Crescimento da demanda institucional pode impulsionar alta do Bitcoin até o fim do ano, afirma Michael Saylor
O Bitcoin (BTC) deve retomar uma trajetória de valorização no final de 2025, impulsionado pelo aumento da demanda de empresas e investidores institucionais, segundo Michael Saylor, chairman executivo da Strategy. Em entrevista ao programa Closing Bell Overtime da CNBC, Saylor destacou que a adoção corporativa da criptomoeda, aliada à compra constante por fundos negociados em bolsa (ETFs) para investidores institucionais, está absorvendo toda a oferta natural disponível.
De acordo com Saylor, “as empresas que estão capitalizando o Bitcoin estão comprando quantidades superiores à oferta gerada diariamente pelos mineradores”, o que exerce pressão ascendente sobre o preço do ativo digital.
Oferta diária de Bitcoin não atende à demanda institucional
Mineradores produzem cerca de 900 Bitcoins por dia, conforme dados da Bitbo. No entanto, um relatório recente da empresa de serviços financeiros River apontou que, em 2025, as empresas estão adquirindo em média 1.755 Bitcoins diariamente, enquanto os ETFs compram cerca de 1.430 por dia. Esses números indicam que a demanda institucional supera a oferta gerada pelos mineradores.
Pressão compradora indica valorização do Bitcoin no decorrer do ano
Nas últimas 24 horas, o Bitcoin variou entre US$ 111.369 e US$ 113.301, mantendo-se dentro de uma faixa mais ampla de US$ 111.658 a US$ 117.851 nos últimos sete dias, segundo dados do CoinGecko. Na última segunda-feira, o mercado sofreu uma liquidação que resultou na saída de quase US$ 2 bilhões, atribuída por analistas a fatores técnicos, não a uma deterioração dos fundamentos do mercado.
Saylor afirmou acreditar que, superados os recentes resistências e desafios macroeconômicos, o preço do Bitcoin deve apresentar uma recuperação significativa até o fim do ano.
Empresas fortalecem balanços com aquisição de Bitcoin
Segundo Saylor, as companhias que compram Bitcoin podem ser divididas em dois grupos principais.

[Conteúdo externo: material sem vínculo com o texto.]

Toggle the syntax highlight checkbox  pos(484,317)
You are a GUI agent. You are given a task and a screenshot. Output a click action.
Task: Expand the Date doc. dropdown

O primeiro reúne empresas em operação que, em vez de distribuir capital a acionistas via dividendos ou recompra de ações, optam por manter Bitcoin como reserva de tesouraria. Atualmente, pelo menos 145 empresas incorporam Bitcoin em seus balanços, incluindo a própria Strategy, que detém cerca de 638.985 BTC.
“Isso melhora a estrutura de capital e fortalece essas empresas”, afirmou Saylor.
Empresas tesourarias apostam no Bitcoin como capital digital
O segundo grupo citado por Saylor compreende as “verdadeiras” empresas tesourarias que estão capitalizando o Bitcoin como ativo digital. Ele argumenta que, assim como o mundo operou por séculos com crédito lastreado em ouro, o futuro será baseado em crédito respaldado por ouro digital.
“As empresas tesourarias estão acumulando capital digital e criando instrumentos de crédito digitais. Há uma demanda crescente por instrumentos de capital e crédito nos mercados tradicionais, e o Bitcoin está emergindo como a forma ideal de capital digital para respaldar esses instrumentos”, concluiu Saylor.